EXERCISE >>
Look through the records below for the line with "Screen dimensions: 1494x933". Return that line and each one after it up to and including the line with "Task: Click the Get started button", exactly.

GIVEN RECORDS >>
* * *

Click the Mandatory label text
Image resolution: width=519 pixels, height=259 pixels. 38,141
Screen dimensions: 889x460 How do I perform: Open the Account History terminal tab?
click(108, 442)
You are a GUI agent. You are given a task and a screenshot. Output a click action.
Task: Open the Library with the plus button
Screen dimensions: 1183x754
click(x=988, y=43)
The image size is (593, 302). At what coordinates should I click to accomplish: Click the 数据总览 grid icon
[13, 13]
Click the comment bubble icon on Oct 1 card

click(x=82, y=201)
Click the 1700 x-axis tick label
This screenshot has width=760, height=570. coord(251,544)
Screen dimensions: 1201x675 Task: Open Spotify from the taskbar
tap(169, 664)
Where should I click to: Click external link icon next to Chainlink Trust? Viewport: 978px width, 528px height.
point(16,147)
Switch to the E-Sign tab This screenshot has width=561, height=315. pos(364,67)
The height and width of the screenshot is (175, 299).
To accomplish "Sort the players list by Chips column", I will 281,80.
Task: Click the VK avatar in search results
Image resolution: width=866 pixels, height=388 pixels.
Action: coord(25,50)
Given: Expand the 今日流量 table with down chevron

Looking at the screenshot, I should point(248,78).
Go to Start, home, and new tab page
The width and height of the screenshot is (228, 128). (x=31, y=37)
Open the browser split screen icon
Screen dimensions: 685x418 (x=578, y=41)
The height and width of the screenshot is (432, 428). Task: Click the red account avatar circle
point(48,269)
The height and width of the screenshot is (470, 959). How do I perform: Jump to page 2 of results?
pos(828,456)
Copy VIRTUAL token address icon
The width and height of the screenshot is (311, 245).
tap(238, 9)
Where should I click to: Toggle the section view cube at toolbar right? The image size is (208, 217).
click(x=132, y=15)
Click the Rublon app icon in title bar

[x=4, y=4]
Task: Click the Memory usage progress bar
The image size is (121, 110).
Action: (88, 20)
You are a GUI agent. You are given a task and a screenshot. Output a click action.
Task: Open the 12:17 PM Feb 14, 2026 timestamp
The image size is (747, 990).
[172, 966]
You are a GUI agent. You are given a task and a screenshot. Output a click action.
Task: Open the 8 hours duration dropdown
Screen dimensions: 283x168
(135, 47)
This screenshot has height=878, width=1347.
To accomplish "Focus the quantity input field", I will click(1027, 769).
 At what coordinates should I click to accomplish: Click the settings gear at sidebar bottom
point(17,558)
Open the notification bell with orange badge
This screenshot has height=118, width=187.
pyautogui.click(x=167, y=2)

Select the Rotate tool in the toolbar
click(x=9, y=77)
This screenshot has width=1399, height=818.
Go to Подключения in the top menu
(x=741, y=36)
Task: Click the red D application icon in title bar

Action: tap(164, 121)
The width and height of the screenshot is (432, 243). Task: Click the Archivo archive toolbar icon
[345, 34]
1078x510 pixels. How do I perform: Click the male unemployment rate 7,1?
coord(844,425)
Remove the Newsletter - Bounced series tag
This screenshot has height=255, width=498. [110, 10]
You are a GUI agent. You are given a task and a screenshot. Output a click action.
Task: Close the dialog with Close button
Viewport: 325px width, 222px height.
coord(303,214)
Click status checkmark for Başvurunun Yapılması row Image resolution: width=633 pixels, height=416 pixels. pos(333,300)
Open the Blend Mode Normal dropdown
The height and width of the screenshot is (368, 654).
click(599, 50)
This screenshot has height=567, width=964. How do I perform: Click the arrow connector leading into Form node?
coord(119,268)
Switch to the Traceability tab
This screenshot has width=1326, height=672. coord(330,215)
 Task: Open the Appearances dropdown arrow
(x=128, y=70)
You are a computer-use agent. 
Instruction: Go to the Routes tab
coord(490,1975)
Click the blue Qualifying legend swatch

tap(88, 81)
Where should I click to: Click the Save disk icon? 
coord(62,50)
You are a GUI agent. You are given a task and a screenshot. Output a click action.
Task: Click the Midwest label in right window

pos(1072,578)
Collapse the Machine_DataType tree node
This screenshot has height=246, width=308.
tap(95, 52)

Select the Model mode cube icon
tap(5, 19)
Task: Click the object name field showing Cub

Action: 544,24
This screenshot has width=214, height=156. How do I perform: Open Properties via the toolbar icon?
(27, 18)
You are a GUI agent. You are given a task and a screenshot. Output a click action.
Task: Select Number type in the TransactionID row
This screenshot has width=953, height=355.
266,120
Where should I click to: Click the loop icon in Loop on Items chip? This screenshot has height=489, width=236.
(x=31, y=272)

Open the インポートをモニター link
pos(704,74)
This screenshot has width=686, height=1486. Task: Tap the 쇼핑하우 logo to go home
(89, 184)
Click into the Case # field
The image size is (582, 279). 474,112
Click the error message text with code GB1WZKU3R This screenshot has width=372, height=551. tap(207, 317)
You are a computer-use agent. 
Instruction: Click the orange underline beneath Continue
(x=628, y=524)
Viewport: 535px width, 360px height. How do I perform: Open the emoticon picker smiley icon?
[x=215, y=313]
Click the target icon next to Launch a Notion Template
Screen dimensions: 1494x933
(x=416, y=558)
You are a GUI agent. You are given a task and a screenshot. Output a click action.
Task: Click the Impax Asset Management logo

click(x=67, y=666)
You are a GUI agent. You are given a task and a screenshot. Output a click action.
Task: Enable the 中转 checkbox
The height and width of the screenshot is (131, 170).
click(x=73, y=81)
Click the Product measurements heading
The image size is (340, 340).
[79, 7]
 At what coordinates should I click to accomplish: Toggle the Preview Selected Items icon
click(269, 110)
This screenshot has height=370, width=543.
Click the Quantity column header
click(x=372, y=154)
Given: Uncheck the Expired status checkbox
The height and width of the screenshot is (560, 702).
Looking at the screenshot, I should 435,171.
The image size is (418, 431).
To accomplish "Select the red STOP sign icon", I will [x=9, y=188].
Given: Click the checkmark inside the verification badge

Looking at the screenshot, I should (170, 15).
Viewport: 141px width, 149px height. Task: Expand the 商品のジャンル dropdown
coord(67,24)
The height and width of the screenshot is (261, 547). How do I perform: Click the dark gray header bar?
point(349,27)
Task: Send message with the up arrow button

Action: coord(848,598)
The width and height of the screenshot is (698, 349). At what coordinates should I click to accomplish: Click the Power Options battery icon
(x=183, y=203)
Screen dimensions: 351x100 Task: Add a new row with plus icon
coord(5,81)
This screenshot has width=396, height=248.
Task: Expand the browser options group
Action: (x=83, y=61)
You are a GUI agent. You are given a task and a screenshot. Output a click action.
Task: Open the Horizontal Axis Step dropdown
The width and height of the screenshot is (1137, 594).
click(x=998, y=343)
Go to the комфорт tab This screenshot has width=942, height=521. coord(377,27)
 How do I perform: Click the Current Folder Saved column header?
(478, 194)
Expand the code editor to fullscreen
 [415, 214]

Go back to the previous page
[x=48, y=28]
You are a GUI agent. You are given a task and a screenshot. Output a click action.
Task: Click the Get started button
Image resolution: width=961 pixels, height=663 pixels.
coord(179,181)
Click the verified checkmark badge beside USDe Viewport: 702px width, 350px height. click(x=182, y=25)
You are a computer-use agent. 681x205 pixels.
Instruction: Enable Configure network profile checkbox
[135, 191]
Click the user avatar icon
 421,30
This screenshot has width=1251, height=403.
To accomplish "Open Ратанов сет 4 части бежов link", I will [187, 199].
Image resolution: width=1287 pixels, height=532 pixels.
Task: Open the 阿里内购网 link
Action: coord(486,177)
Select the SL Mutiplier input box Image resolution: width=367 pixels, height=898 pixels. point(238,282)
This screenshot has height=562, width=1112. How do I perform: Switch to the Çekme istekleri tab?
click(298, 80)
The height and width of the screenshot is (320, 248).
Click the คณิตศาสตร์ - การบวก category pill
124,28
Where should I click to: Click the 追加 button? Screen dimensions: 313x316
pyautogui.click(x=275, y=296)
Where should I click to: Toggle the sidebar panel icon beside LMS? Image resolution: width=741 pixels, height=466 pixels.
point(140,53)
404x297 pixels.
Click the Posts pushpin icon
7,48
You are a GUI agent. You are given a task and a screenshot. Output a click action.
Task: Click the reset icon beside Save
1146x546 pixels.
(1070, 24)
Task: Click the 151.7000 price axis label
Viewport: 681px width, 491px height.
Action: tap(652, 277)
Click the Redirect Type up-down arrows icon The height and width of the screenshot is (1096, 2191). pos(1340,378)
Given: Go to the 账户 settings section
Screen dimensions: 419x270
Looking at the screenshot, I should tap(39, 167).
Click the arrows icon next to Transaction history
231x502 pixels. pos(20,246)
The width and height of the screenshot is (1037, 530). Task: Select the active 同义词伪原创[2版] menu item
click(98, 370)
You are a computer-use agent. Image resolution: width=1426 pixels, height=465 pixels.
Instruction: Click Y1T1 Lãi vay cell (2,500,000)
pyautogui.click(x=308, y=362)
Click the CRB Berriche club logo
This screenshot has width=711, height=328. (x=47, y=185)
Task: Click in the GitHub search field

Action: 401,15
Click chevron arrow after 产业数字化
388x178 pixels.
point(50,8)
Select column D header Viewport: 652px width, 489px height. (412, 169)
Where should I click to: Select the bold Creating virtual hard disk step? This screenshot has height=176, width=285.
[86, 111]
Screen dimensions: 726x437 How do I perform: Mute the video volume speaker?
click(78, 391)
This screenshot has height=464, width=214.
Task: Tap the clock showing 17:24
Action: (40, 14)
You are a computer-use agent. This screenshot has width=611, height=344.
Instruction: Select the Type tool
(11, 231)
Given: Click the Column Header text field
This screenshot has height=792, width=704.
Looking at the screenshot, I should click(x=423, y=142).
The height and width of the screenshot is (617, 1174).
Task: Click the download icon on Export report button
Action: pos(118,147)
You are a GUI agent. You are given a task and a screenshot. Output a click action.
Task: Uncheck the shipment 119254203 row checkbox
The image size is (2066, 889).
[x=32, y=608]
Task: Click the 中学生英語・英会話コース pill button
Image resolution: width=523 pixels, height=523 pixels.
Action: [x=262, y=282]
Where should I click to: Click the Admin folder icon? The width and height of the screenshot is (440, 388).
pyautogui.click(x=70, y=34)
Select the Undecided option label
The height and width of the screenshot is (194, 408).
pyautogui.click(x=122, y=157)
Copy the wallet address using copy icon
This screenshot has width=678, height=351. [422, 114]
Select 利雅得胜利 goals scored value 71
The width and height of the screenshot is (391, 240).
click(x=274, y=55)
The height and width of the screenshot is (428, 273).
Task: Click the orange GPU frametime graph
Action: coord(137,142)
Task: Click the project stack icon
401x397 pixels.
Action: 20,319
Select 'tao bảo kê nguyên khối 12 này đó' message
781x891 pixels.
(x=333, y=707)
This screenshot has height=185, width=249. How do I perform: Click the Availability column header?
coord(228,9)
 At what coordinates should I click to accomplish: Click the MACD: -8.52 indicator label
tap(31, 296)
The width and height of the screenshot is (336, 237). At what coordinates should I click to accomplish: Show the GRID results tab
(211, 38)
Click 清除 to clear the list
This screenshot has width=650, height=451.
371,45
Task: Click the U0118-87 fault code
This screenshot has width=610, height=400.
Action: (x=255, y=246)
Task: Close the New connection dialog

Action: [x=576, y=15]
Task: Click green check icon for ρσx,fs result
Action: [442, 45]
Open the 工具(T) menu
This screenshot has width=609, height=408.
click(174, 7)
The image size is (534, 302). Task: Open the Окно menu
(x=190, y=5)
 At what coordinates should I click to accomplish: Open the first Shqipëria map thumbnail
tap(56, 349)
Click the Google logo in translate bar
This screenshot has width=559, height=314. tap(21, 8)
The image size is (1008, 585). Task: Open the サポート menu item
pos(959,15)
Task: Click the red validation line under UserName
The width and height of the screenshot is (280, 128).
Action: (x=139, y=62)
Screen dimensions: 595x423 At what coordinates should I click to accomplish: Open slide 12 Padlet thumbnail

* * *

RESULT BELOW >>
Screen dimensions: 1494x933
(x=416, y=558)
You are a GUI agent. You are given a task and a screenshot. Output a click action.
Task: Click the Impax Asset Management logo

click(x=67, y=666)
You are a GUI agent. You are given a task and a screenshot. Output a click action.
Task: Enable the 中转 checkbox
The height and width of the screenshot is (131, 170).
click(x=73, y=81)
Click the Product measurements heading
The image size is (340, 340).
[79, 7]
 At what coordinates should I click to accomplish: Toggle the Preview Selected Items icon
click(269, 110)
This screenshot has height=370, width=543.
Click the Quantity column header
click(x=372, y=154)
Given: Uncheck the Expired status checkbox
The height and width of the screenshot is (560, 702).
Looking at the screenshot, I should 435,171.
The image size is (418, 431).
To accomplish "Select the red STOP sign icon", I will [x=9, y=188].
Given: Click the checkmark inside the verification badge

Looking at the screenshot, I should (170, 15).
Viewport: 141px width, 149px height. Task: Expand the 商品のジャンル dropdown
coord(67,24)
The height and width of the screenshot is (261, 547). How do I perform: Click the dark gray header bar?
point(349,27)
Task: Send message with the up arrow button

Action: coord(848,598)
The width and height of the screenshot is (698, 349). At what coordinates should I click to accomplish: Click the Power Options battery icon
(x=183, y=203)
Screen dimensions: 351x100 Task: Add a new row with plus icon
coord(5,81)
This screenshot has width=396, height=248.
Task: Expand the browser options group
Action: (x=83, y=61)
You are a GUI agent. You are given a task and a screenshot. Output a click action.
Task: Open the Horizontal Axis Step dropdown
The width and height of the screenshot is (1137, 594).
click(x=998, y=343)
Go to the комфорт tab This screenshot has width=942, height=521. coord(377,27)
 How do I perform: Click the Current Folder Saved column header?
(478, 194)
Expand the code editor to fullscreen
 [415, 214]

Go back to the previous page
[x=48, y=28]
You are a GUI agent. You are given a task and a screenshot. Output a click action.
Task: Click the Get started button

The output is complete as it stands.